They'll watch him in the primary race, hoping he gets to the top. Having two African Americans running for President just one election after the nation made history by electing its first American American to serve as President of the United States would be the most significant sign yet that yes, we have come along way since Rosa Parks, James Meredith, and the Civil Rights movement.

But if Cain gets to the general election -- look out. Southern black voters have more in common with Cain than they do with Obama. He talks straight to voters on issues regarding health care and taxes. He looks them in the eye, if you will. Yes, he's a Republican party economic dream, he's so solid in business agenda, with items like his 9-9-9 tax plan. But he's also a Southern black voter dream, in many respects, when one looks beyond the R.

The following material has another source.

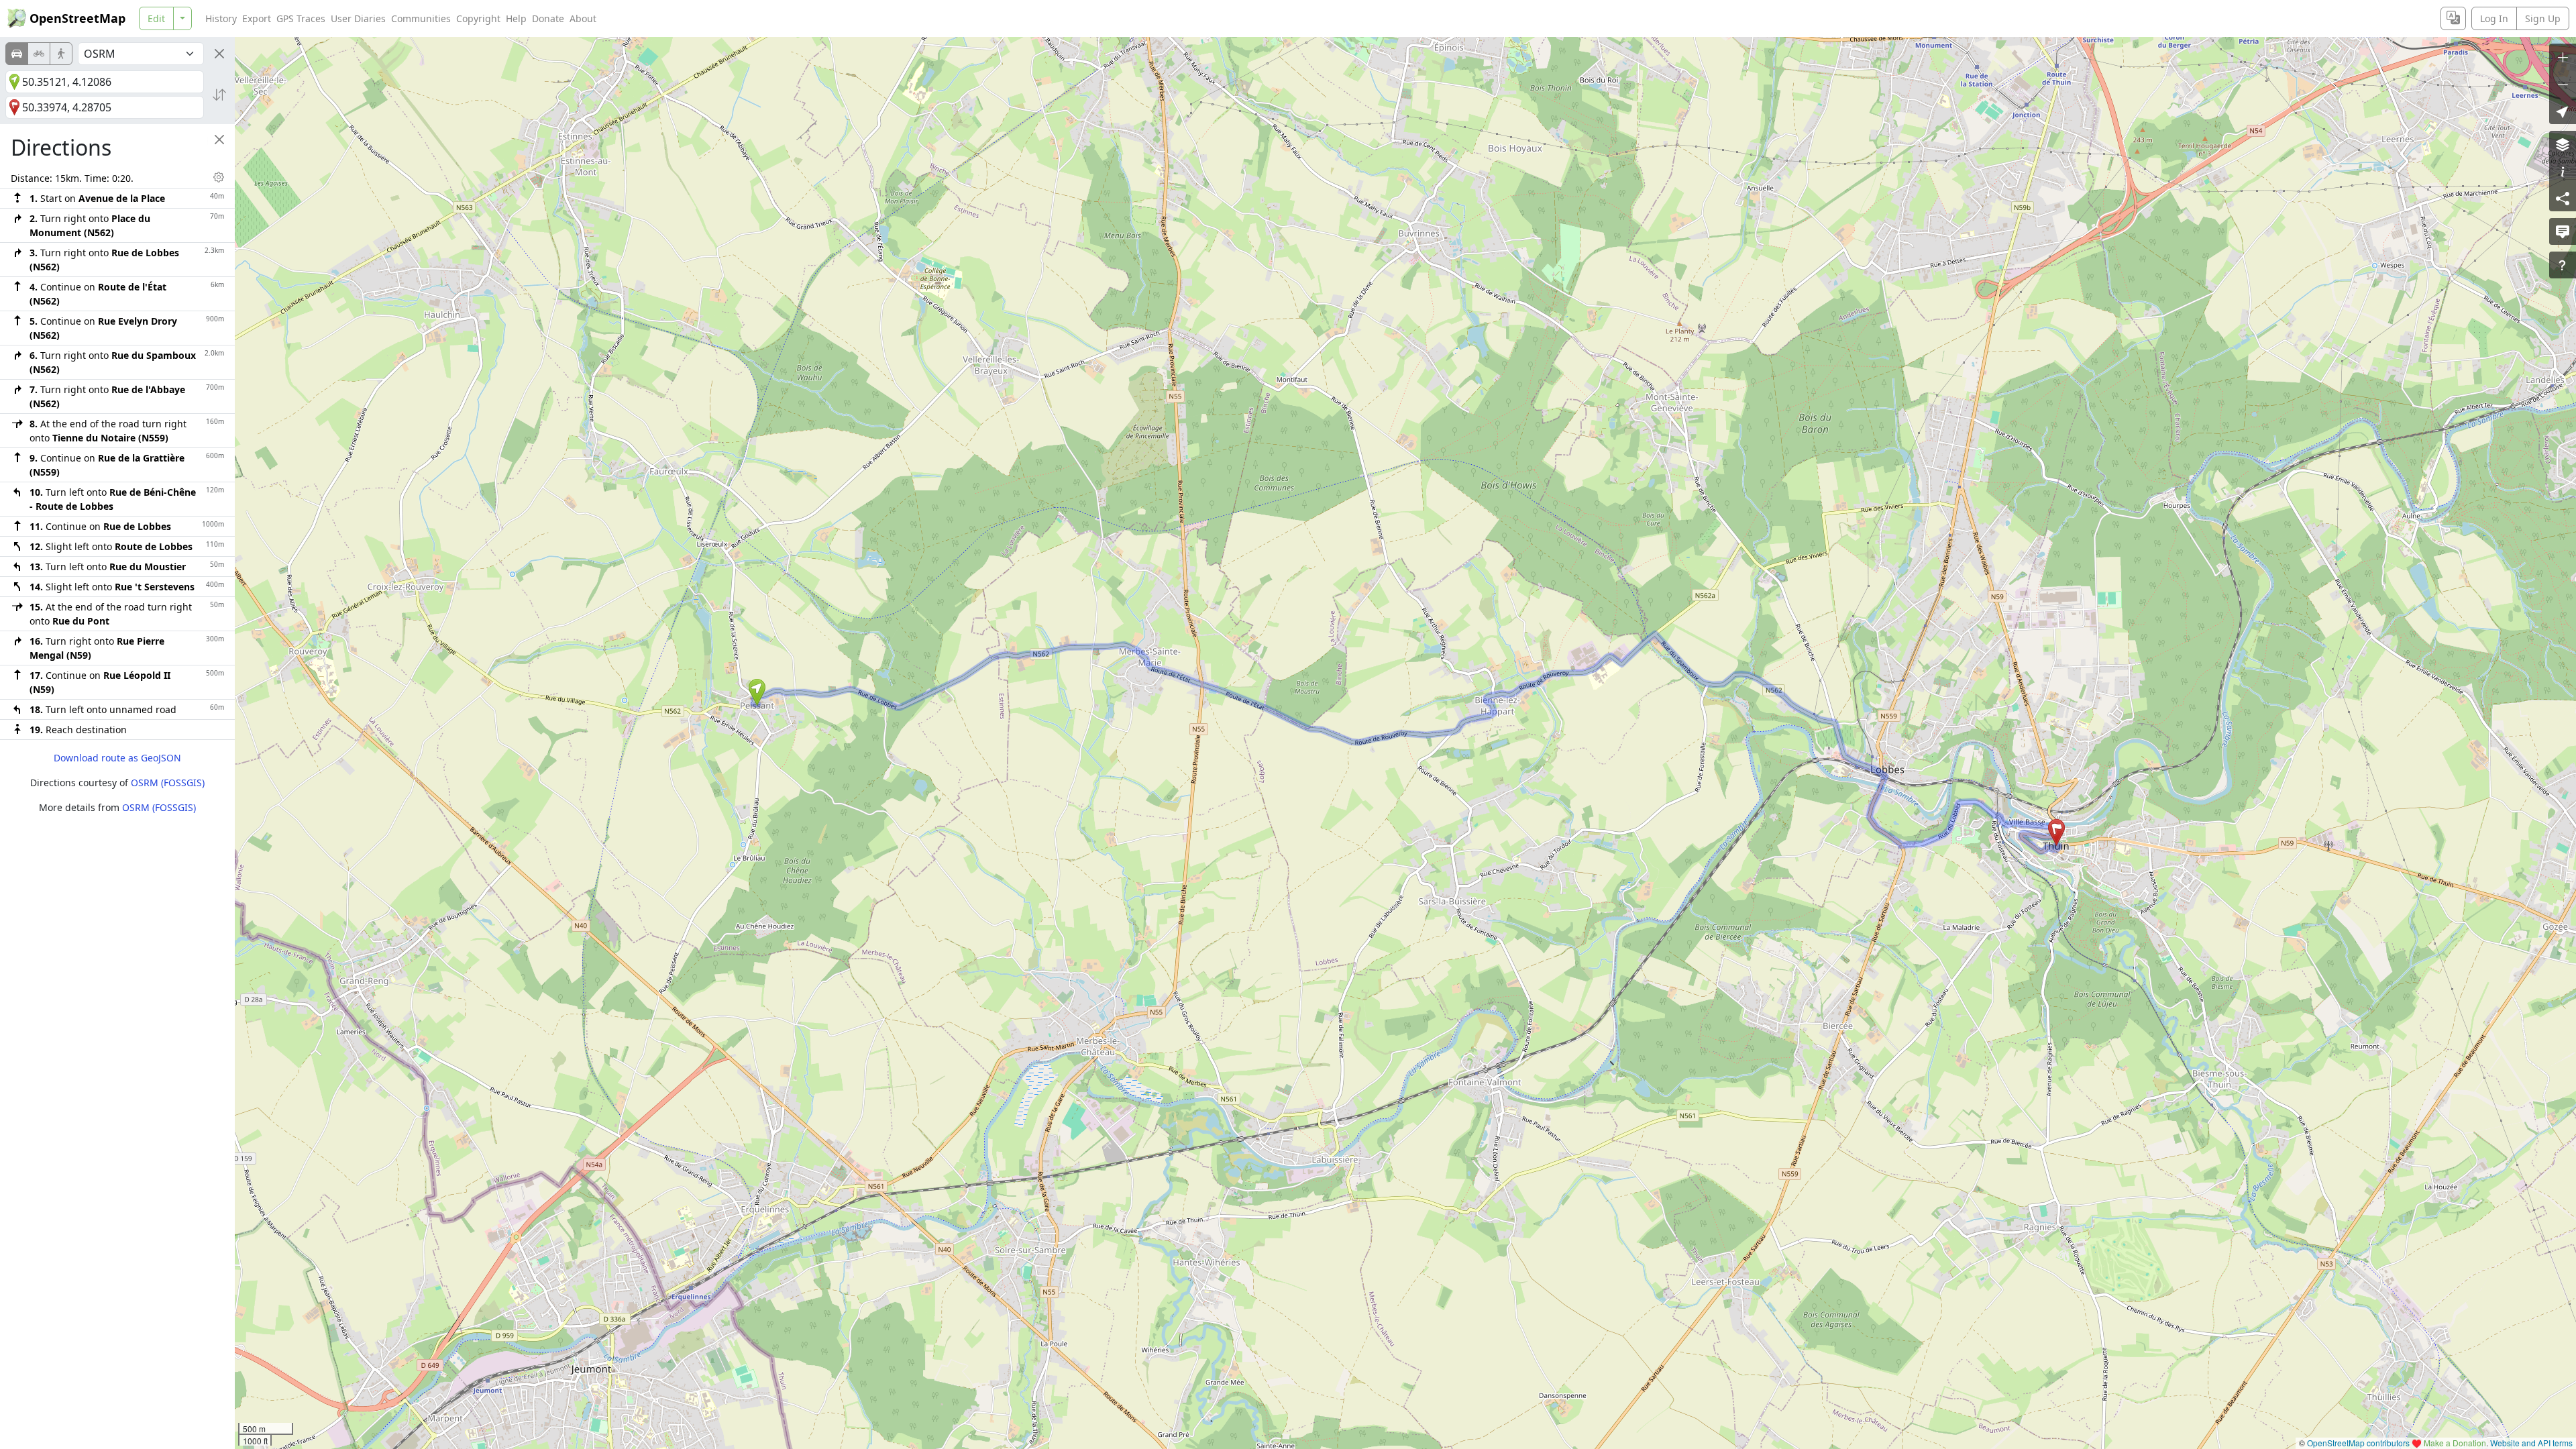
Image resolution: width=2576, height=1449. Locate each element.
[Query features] (2562, 265)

He's a Southern Baptist preacher. He's a Southern resident. He understands that the Southern black and blacks throughout America are being economically left behind. He's black. And he's not afraid to talk about it, or the challenges facing blacks, whites, hispanics and all of America.

Cain understands that econimics remain are greatest divide, and that we are sinking as a nation without a solid plan for solid footing.

Obama's agenda hasn't solved economic troubles plaguing the Southern black community. Unemployment is rising faster than that of the general populous. Credit is barely available at all. Opportunity is shrinking as the first black president ever lives in the White House.

Cain believes he has some solutions. Southern blacks voters are likely to listen, if Cain makes it to he general election to face Obama.